The new law retains most features and provisions of the previous law. Qatar will continue to apply a territorial tax system with a standard corporate income tax rate of 10%. The profits of companies that are wholly owned by the Gulf Cooperation Council (GCC) nationals, and the share of corporate profits attributable to GCC nationals who are resident in Qatar, will remain exempt from tax.
The main changes introduced in the new law are:
A flat tax rate of 35% will now also apply to agreements relating to petrochemical industries. Previously, the 35% rate applied only to petroleum operations.
Taxpayers may seek approval for an exemption or preferential tax rate for projects based on criteria related to the nature of a project or its location. The Ministry of Finance may grant exemptions for up to five years. The Council of Ministers may approve exemptions for longer periods, or approve a preferential tax rate.
The 7% withholding tax rate has been removed, and a single withholding tax rate of 5% will now apply to payments made to non-residents for royalties and services that are performed in Qatar without a permanent establishment.
Gains resulting from the revaluation of assets that are used as an in-kind contribution to the capital of another resident stockholding company will be exempt, provided the shares of that company are not sold for five years.
The exemption from tax for profits attributable to non-Qatari stockholders in companies and investment funds listed on the Qatar Stock Exchange, as well as gains arising from trading the shares or units of such companies or funds, has been moved from a special law into the Income Tax Law.

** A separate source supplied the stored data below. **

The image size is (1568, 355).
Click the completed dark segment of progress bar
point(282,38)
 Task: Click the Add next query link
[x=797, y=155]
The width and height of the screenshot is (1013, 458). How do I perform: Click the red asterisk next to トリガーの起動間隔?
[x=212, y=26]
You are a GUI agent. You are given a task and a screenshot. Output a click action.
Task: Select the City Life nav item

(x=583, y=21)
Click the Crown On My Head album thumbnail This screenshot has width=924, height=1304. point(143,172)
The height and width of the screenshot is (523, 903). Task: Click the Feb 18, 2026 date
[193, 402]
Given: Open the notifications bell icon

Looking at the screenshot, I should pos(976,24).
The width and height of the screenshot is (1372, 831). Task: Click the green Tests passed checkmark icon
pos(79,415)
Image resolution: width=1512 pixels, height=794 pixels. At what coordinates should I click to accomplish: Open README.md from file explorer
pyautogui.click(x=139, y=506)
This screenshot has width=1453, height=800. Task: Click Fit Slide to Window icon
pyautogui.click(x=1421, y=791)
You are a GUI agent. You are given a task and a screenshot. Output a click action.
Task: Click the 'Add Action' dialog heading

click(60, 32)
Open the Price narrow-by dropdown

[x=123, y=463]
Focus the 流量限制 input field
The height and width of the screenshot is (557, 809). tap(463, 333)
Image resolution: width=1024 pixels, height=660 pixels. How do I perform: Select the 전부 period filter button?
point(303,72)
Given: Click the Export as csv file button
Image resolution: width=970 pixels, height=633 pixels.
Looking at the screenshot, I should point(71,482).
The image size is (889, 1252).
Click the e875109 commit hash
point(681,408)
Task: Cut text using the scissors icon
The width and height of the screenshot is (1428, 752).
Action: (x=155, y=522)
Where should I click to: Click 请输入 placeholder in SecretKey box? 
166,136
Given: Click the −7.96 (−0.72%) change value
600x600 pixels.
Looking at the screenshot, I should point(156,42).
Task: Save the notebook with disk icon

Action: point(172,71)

The penalties for non-compliance relating to filing the annual tax return, settling tax liabilities, reporting contracts, and registering as a taxpayer, have been increased significantly, and are as follows:
Late filing of tax return: QAR500 per day up to a maximum of QAR180,000
Late payment of tax or withholding tax: 2% per month, up to a maximum of 100% of the amount of tax due
Failure to register for tax: QAR20,000
Failure by the tax-exempt entity to file a tax return: QAR10,000
Failure to maintain proper records: QAR30,000
Failure to file audited financial statements: QAR30,000
Failure to report contractor information: QAR10,000
Failure to deduct withholding tax: 100% of the withholding tax
Failure to provide information related to the international exchange of information: QAR 500,000.
The Head of the General Tax Authority, established under Decree No. 77 of 2018, will have the authority to relieve taxpayers from penalties up to a maximum of QAR500,000. Previously the limit was QAR50,000.
Taxpayers enjoying tax exemptions will be required to submit their annual corporate tax return showing the amount of income that would have been taxable without the exemption, and the amount of tax-exempt.